**EXERCISE:**
In the entries that follow, the line with "油化测试仪器 (277, 1068)" opens the range and the line with "变压器测试仪器 (284, 822)" closes it; repeat that range exactly, both lines included.

**DATA PROVIDED:**
BEGIN
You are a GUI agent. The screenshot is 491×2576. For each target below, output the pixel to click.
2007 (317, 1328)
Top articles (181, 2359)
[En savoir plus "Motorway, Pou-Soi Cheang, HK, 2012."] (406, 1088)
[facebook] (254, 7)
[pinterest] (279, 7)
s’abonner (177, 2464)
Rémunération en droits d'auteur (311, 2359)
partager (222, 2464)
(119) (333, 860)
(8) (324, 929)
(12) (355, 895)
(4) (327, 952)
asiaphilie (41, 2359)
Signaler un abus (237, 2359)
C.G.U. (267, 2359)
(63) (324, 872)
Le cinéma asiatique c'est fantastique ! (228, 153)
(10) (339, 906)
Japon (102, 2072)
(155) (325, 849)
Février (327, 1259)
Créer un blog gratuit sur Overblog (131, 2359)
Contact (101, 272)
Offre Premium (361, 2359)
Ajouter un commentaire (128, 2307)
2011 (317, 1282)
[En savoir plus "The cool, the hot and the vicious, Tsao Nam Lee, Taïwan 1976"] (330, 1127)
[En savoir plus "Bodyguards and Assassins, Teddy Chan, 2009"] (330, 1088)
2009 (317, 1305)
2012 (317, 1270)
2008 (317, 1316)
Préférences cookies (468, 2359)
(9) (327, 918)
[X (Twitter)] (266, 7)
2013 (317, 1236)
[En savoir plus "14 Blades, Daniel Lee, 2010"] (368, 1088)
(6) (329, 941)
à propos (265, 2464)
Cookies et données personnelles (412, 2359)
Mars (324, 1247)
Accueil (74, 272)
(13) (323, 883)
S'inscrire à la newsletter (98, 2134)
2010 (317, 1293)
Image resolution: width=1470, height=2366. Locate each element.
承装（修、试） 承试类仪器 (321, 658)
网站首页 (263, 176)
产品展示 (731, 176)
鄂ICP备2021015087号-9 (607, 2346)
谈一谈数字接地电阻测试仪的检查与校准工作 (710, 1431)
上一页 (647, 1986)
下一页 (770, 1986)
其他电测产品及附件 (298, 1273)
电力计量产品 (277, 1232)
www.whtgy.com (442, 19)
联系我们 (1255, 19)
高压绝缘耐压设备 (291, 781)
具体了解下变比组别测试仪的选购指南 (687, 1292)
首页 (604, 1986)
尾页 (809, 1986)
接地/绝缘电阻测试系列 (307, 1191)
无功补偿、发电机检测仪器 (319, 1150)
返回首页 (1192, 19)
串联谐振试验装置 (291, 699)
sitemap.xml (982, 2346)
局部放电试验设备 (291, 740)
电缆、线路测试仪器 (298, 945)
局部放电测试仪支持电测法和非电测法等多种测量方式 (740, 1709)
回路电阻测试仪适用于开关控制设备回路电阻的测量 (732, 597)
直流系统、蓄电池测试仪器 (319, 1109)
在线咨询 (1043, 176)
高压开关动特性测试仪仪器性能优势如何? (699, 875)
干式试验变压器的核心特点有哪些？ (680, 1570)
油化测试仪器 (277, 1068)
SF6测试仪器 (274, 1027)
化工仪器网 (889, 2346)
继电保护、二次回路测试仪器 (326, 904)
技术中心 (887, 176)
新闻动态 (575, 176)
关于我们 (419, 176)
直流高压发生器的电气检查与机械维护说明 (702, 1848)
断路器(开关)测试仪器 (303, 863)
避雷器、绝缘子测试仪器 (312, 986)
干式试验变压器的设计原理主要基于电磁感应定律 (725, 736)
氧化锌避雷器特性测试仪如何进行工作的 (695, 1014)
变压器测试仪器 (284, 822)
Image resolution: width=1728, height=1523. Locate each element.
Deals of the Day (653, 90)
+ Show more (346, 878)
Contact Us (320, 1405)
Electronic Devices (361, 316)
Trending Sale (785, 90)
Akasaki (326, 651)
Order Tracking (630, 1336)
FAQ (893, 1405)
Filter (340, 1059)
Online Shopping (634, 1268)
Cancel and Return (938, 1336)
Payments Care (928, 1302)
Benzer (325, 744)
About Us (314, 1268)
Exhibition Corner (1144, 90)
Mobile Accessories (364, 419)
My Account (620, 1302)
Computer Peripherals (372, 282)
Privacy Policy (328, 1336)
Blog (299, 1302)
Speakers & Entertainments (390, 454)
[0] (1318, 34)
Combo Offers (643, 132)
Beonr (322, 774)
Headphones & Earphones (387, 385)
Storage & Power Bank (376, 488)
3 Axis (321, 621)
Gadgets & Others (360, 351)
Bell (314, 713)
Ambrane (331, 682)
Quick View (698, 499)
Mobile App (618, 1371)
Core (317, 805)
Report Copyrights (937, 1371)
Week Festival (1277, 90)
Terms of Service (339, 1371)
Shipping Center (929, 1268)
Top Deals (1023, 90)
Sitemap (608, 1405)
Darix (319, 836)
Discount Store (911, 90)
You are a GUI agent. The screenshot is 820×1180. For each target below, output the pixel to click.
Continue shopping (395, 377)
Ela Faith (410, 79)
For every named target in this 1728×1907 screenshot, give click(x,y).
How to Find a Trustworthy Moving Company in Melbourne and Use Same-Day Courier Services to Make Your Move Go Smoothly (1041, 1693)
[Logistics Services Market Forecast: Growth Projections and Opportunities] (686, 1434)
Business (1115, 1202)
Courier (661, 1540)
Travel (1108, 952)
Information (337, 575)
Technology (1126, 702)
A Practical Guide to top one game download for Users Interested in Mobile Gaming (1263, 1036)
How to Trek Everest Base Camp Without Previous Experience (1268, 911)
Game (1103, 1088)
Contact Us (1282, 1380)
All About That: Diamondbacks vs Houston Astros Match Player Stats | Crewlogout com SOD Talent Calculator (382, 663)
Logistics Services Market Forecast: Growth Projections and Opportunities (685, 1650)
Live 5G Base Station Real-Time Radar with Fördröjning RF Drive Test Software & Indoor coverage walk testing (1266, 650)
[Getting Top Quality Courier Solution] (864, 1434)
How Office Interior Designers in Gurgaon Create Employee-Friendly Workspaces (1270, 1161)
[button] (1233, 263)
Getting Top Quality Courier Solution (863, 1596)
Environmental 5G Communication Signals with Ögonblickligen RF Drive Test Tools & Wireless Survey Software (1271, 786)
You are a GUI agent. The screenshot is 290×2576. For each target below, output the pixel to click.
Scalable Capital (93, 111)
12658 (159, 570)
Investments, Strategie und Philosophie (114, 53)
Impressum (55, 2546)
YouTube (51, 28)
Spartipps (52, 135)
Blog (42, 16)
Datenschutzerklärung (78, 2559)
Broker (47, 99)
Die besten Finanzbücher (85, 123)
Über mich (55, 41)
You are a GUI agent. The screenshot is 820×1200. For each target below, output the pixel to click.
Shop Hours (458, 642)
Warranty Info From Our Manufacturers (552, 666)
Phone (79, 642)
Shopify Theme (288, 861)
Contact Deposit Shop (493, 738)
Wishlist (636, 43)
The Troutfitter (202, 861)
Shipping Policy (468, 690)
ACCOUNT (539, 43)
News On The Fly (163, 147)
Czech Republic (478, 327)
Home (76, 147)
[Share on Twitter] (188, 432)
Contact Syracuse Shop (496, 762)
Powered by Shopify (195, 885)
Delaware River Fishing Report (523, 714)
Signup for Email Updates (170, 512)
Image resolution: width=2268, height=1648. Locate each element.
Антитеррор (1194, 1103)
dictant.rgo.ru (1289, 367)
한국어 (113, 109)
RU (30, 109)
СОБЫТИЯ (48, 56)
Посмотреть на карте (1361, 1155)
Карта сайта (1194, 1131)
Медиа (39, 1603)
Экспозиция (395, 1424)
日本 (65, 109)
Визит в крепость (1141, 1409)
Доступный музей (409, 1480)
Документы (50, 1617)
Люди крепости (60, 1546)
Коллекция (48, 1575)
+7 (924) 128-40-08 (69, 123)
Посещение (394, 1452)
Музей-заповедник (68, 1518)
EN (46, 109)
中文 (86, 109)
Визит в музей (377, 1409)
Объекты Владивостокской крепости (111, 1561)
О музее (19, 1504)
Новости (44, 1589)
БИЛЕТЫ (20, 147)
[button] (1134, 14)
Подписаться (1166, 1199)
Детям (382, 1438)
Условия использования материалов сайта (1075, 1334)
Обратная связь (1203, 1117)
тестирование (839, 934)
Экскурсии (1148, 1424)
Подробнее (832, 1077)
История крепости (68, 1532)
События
END
**EXERCISE RESULT:**
油化测试仪器 (277, 1068)
SF6测试仪器 (274, 1027)
化工仪器网 (889, 2346)
继电保护、二次回路测试仪器 (326, 904)
技术中心 (887, 176)
新闻动态 (575, 176)
关于我们 (419, 176)
直流高压发生器的电气检查与机械维护说明 (702, 1848)
断路器(开关)测试仪器 (303, 863)
避雷器、绝缘子测试仪器 (312, 986)
干式试验变压器的设计原理主要基于电磁感应定律 (725, 736)
氧化锌避雷器特性测试仪如何进行工作的 (695, 1014)
变压器测试仪器 (284, 822)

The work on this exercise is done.